Buckingham wrote all but two of the tunes on the album. He covers the obscure Rolling Stones song “I Am Waiting” (originally from Aftermath, Stones fans) and an even more obscure Donovan number called “To Try for the Sun.” But I didn’t know this until I read the liner notes. Both songs fit seamlessly with the rest of Under the Skin. Buckingham gives the Donovan song a jittery beat you don’t find much outside his productions.

So far my favorite Skin song is “Cast Away Dreams.” Buckingham’s voice is nearly a sob. Over a strumming guitar, he again raises the “visionary” thing, which he seems to view as a burden. “Lay down my visionary eyes dancing on my cast away dreams,” he sings. It’s a song about going away, not coming home, as he comes to grips with the faith he’s lost.

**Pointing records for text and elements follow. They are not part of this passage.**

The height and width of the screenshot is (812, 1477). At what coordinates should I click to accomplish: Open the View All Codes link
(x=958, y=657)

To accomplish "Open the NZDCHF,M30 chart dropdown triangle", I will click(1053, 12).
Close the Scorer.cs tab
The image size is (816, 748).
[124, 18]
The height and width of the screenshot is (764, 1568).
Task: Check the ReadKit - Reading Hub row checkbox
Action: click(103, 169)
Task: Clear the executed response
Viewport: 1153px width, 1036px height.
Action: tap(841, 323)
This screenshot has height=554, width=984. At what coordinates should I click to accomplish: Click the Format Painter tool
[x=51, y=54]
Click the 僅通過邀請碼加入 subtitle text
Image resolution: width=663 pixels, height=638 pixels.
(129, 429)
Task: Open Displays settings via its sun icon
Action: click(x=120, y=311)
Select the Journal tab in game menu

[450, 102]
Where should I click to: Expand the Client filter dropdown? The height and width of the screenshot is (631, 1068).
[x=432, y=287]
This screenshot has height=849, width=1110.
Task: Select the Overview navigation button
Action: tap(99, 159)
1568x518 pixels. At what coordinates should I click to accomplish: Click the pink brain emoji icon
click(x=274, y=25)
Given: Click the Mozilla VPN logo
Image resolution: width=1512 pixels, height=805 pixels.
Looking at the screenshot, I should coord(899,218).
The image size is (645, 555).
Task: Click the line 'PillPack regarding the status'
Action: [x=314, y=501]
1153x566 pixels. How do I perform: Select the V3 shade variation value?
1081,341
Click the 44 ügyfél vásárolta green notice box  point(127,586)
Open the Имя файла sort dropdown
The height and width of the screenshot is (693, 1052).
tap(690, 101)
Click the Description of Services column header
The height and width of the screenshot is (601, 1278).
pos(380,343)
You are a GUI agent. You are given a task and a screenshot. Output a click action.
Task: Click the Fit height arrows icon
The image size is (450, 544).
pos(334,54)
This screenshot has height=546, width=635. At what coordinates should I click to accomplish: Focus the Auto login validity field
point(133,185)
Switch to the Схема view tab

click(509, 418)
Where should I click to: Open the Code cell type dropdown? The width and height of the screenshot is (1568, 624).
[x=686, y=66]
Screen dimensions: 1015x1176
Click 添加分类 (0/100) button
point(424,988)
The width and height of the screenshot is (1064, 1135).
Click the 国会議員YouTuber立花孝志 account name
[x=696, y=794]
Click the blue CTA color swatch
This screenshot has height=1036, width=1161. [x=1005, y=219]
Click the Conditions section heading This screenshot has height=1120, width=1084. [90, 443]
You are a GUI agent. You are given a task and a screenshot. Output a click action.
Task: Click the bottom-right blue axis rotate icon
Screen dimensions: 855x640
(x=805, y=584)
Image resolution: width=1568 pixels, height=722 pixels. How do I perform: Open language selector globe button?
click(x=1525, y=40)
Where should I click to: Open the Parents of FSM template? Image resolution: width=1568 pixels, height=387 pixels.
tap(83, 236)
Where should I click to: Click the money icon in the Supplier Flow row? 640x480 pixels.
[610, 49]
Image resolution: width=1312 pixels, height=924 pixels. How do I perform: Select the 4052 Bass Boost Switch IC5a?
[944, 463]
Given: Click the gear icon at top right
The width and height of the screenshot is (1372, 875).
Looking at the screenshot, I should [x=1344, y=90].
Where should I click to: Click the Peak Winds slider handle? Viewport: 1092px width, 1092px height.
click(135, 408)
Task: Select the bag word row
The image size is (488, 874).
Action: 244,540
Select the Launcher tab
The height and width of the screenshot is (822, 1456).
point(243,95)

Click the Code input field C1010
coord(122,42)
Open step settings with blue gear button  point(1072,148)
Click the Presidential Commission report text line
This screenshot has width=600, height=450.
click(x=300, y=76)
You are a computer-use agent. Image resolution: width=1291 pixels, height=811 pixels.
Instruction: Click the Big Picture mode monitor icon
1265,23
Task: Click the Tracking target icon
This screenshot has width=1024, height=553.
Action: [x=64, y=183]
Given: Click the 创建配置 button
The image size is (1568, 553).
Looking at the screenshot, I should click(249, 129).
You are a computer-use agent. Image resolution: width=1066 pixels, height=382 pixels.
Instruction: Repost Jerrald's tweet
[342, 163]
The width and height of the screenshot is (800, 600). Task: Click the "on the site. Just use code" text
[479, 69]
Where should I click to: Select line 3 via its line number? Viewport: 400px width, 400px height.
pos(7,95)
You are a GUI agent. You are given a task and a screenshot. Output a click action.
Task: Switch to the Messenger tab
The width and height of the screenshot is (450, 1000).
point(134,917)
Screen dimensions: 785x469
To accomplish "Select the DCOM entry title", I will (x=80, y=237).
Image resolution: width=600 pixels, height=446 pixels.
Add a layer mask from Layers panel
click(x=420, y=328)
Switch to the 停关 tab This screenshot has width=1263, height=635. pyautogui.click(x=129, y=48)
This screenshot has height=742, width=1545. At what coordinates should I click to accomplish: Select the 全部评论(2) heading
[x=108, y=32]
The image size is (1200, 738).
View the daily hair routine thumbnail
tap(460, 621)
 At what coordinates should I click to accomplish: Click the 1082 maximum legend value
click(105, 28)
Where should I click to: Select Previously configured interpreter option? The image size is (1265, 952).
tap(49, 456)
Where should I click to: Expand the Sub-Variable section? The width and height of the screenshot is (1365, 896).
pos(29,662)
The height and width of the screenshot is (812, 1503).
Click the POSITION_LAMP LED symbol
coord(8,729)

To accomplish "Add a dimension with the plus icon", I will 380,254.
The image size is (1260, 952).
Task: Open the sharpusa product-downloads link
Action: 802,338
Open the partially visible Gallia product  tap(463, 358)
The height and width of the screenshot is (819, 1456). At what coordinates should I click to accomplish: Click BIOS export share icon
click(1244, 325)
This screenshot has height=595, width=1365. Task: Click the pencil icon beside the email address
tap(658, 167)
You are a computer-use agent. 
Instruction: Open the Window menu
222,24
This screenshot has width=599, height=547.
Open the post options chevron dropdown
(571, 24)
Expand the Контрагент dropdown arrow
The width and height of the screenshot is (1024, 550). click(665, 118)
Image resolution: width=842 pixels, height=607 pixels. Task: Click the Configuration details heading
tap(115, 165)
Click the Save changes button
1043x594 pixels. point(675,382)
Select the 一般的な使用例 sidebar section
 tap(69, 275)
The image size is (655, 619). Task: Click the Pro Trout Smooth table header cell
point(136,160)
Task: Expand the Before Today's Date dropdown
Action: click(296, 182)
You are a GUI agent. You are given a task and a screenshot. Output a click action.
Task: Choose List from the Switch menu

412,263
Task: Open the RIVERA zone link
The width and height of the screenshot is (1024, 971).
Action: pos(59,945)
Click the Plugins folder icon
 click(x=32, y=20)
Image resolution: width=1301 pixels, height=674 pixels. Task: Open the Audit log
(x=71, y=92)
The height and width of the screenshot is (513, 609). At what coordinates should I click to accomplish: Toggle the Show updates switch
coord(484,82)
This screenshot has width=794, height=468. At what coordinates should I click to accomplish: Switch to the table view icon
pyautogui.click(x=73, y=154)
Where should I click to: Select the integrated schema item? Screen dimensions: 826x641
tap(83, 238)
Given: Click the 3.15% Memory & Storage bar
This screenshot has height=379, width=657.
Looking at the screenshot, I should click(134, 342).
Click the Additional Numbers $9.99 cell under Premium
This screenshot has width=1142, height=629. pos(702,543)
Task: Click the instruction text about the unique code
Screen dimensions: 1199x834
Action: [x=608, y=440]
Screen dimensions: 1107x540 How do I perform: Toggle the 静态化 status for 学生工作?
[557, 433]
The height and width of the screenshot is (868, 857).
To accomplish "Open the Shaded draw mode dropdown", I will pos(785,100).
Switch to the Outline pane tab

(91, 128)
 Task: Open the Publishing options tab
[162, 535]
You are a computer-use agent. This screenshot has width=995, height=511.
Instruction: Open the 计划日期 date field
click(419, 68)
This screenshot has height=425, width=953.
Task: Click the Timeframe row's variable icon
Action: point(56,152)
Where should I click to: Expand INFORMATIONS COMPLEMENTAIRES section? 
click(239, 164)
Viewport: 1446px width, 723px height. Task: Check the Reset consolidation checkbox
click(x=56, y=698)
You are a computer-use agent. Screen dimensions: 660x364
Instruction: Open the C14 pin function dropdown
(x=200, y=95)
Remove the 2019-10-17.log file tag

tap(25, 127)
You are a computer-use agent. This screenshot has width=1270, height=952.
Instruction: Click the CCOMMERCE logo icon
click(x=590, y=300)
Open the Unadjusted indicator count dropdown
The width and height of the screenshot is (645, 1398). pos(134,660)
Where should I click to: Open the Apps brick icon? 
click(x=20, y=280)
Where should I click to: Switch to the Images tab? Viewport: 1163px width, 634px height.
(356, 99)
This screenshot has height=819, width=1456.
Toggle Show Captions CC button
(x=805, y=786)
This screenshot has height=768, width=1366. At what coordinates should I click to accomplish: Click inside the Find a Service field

I just hope he doesn’t go away for another 14 years.

Also recommended

* In the Maybe World
by Lisa Germano. Sweet Lisa reminds me of the unnamed “she” of Butch Hancock’s “She Never Spoke Spanish to Me” (“She spoke to all the shadows in her bungalow”). Germano’s talking to a lot of shadows in her latest album.

Normally I don’t care that much for sensitive-female singer-songwriters. But Germano, with her broken-wing songbird persona and lyrics so unabashedly self-absorbed they’re nearly clinical, is hard to dismiss.

And she’s almost always sonically fascinating in her lo-fi way. Often there’s a low rumble in the background or some weird discordance about to erupt. Many of the songs here are like dream fragments, featuring demented little piano lines that would be right at home in soundtracks to creepy 1960s black-and-white movies like Hush ... Hush, Sweet Charlotte.

One of the prettiest melodies on this album — one of the prettiest tunes she’s ever written — is “Too Much Space.” By the end of this song about a love gone wrong, Germano is evoking a scene from Tod Browning’s infamous movie Freaks. “One of us,” she sings repeatedly, as if she’s welcoming herself into the world of the carnival’s human oddities. “One of us. One of us.” (Or maybe she’s just revealing — awkwardly — that she’s a fan of the Ramones.)

On Maybe World, the singer even encounters supernatural beings. When I saw the title “In the Land of Fairies,” I feared Germano had become a born-again New Ager. When I heard the song’s bizarre little melody, which sounds like it’s lifted from some hoary Italian folk tune, I couldn’t resist it. She’s seeing fairies, but they only annoy her. You can almost see her in some garden bickering with little creatures nobody else can see.

Speaking of arguments, in “Red Thread” she seems to be having one with herself. The refrain is a one-woman call and response that begins “Go to hell” and responds with "Fuck you."

But the song has a happy ending: “I love you,” she sings, then answers herself, “I love you too.”